Gerald frowned. ‘What?’
‘Nothing,’ snapped Roding, with an odd look at his bride to be that Gerald could not interpret. ‘Does Charvill know that this Melusine of yours is here?’
The question distracted Gerald. ‘You mean that there is a rival Melusine to the one he has heard about? He does not. At least, I frustrated her design in calling upon him this morning. I can’t but feel it’s an undesirable complication to drag in the Charvills at this point. Time enough to do so when she has her affairs settled—if she can settle them.’
‘And if she can’t?’ asked Lucy.
‘We’ll cross that bridge if and when we come to it.’
‘What if she goes back to Charvill?’ demanded Roding.
‘Why do you think I want a man ready to run to me with every move she makes?’ countered Gerald. ‘She may well try to go back. She says she will have to, though she does not wish to. Which is also puzzling.’ Gerald frowned. ‘I only wish I might have won her confidence.’
Lucilla sat up. ‘She won’t confide in you? Now, why?’
‘Because that scoundrel Leonardo drummed it into her head that no man was to be trusted,’ Gerald announced viciously.
‘The more I hear about this Leonardo,’ Lucy said severely, ‘the more I want to meet your Melusine. I daresay you have the whole thing wrong, Gerald. Men usually do.’
‘It’s immaterial, in any event,’ Roding put in. ‘What we have to find out is whether or not the wretched female is in fact Lord Charvill’s granddaughter. What had Brewis Charvill to say to that, Gerald?’

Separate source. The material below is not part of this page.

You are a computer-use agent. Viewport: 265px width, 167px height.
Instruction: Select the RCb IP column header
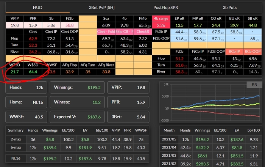click(235, 51)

‘He had nothing to say to it. It does not matter to him either way. But what he did say is that he thinks the Valades will receive very short shrift from his great-uncle the general.’
***
Everett, General Lord Charvill, master of a barony stretching over a wide estate that encroached on the hundreds of Witham, Thurstable and Dengy, stood before his own fireplace, glaring at his visitors from under bushy white brows from a head held necessarily low above a back painfully bent by rheumatism. He was a thin old man, a wreck in a ruined body, but nothing would induce him to stand in any other way than as stiffly erect as possible like the soldier he had always been, even though he was obliged to lean on his silver-handled cane to do so.

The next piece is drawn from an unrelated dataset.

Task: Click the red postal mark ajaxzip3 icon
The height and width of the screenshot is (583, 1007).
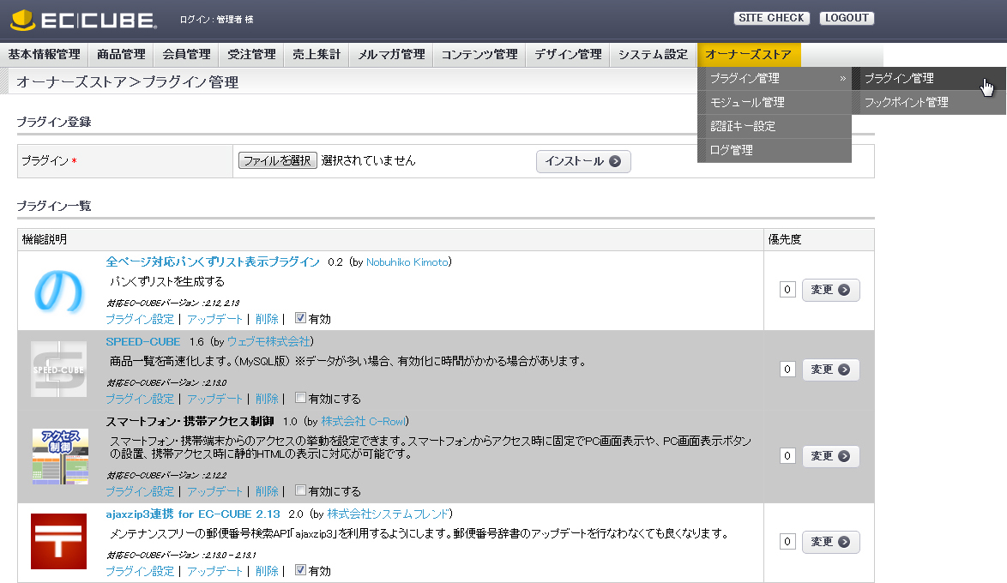Action: tap(59, 541)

That he received guests of the name of Valade at all would have surprised anyone who knew his history. But he had been forewarned by his great-nephew. His first reaction had been explosive as the hurts of the past rose up to taunt him. Lord Charvill’s sense of justice would not, however, allow him to repudiate his granddaughter, if indeed this female proved to be the infant lost to the family so many years ago.

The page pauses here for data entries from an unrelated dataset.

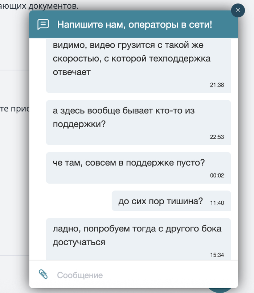Click the 00:02 timestamp
Image resolution: width=254 pixels, height=293 pixels.
point(217,176)
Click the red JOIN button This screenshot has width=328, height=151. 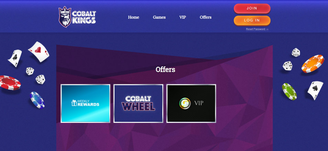click(x=252, y=8)
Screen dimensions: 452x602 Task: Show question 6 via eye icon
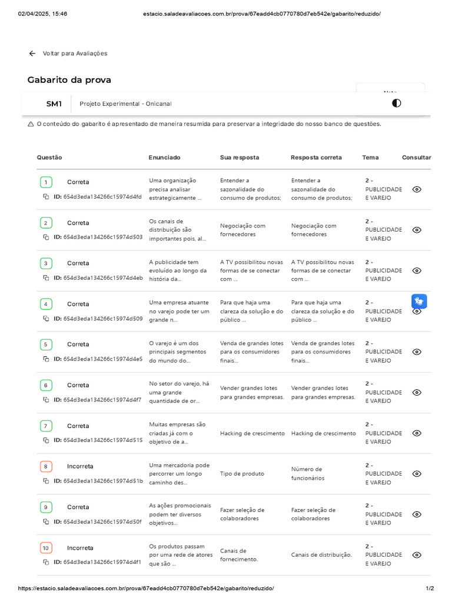coord(417,392)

To be confronted with the girl’s damned Frenchman of a husband was another matter altogether. Particularly when it was obvious the fellow was one of these pitiful wretches weak enough to allow themselves to be ousted from their inheritances and thus obliged to come seeking succour of their neighbours. The general had little doubt he was going to be asked to provide for the fellow as well as for his legitimate descendant.